Pictures stay out; everything else in the records below is copied exactly.
START Available data
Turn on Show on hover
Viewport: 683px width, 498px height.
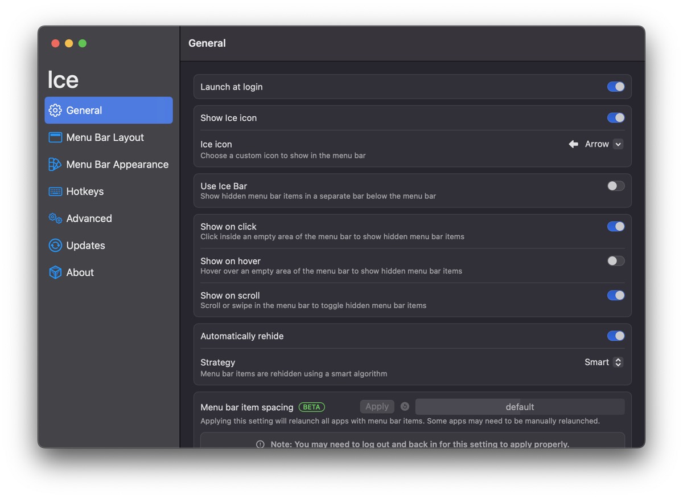point(615,261)
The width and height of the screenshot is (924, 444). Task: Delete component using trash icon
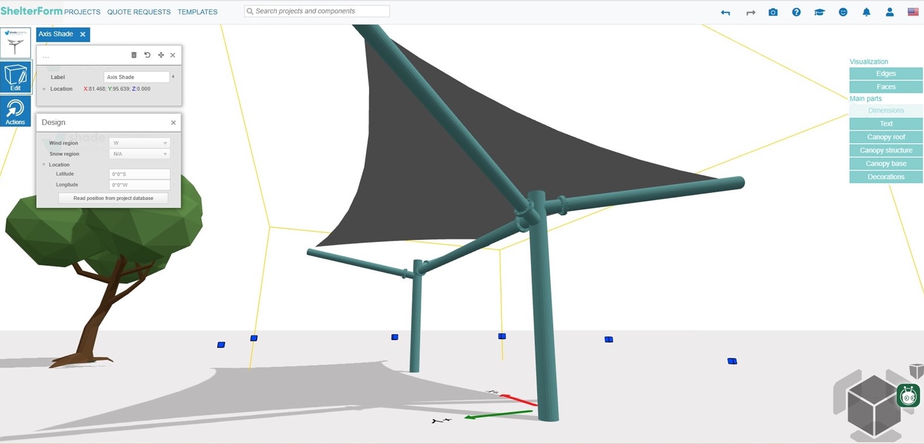(x=134, y=55)
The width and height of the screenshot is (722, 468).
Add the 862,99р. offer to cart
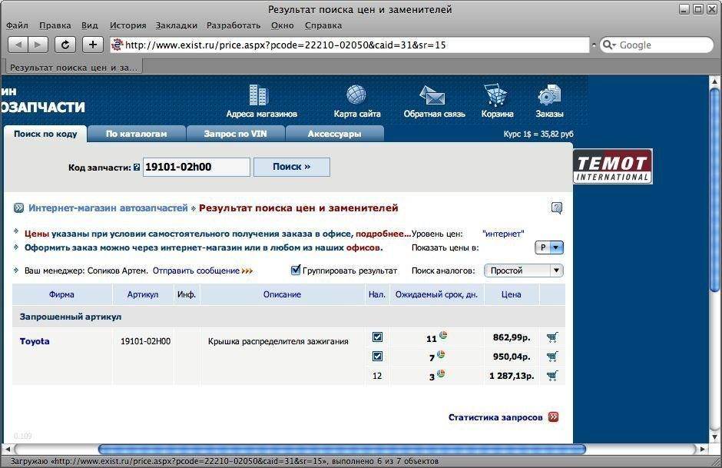551,337
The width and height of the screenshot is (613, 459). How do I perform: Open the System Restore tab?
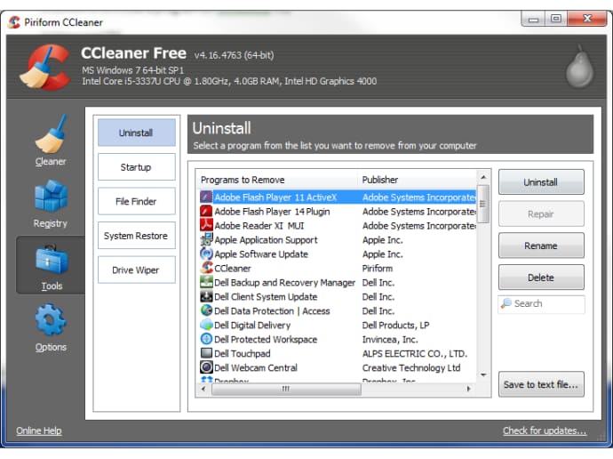pos(136,236)
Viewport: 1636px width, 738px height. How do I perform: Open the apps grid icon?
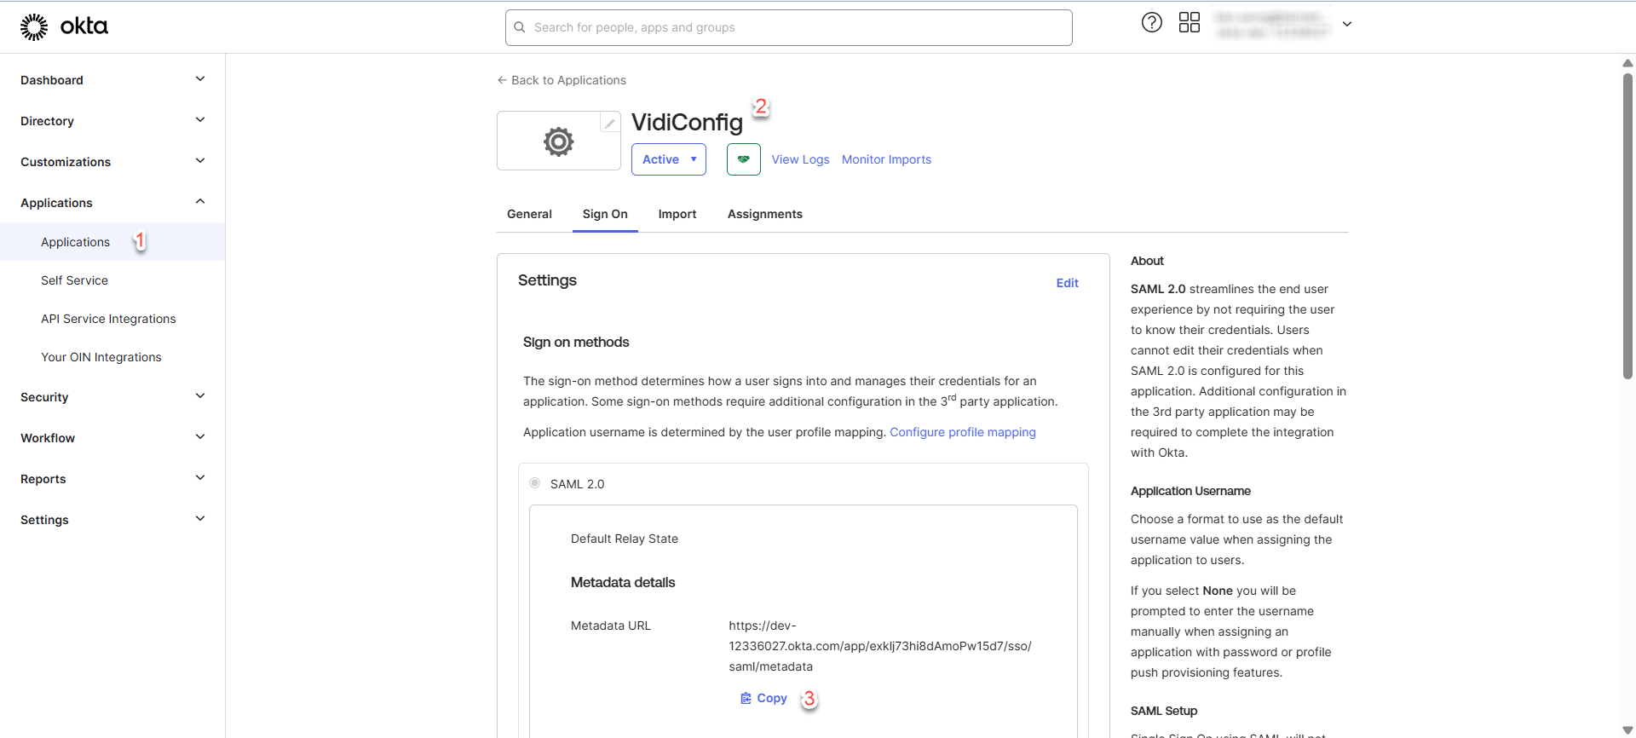[x=1189, y=23]
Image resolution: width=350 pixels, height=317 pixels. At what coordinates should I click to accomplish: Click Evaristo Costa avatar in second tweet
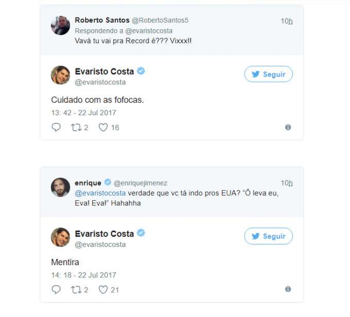[x=60, y=237]
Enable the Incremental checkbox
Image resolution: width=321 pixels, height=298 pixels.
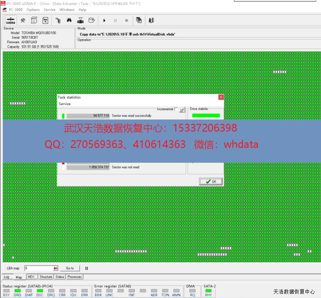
END Available data
> _Answer section_:
Turn on Show on hover
Viewport: 683px width, 498px height.
point(615,261)
The width and height of the screenshot is (924, 444). Task: Delete component using trash icon
(x=134, y=55)
The width and height of the screenshot is (722, 468).
Add the 862,99р. offer to cart
551,337
The width and height of the screenshot is (613, 459). How do I perform: Open the System Restore tab?
pos(136,236)
Viewport: 1636px width, 738px height. How do I perform: Open the apps grid icon?
[x=1189, y=23]
Image resolution: width=350 pixels, height=317 pixels. At what coordinates should I click to accomplish: Click Evaristo Costa avatar in second tweet
[x=60, y=237]
Enable the Incremental checkbox
Image resolution: width=321 pixels, height=298 pixels.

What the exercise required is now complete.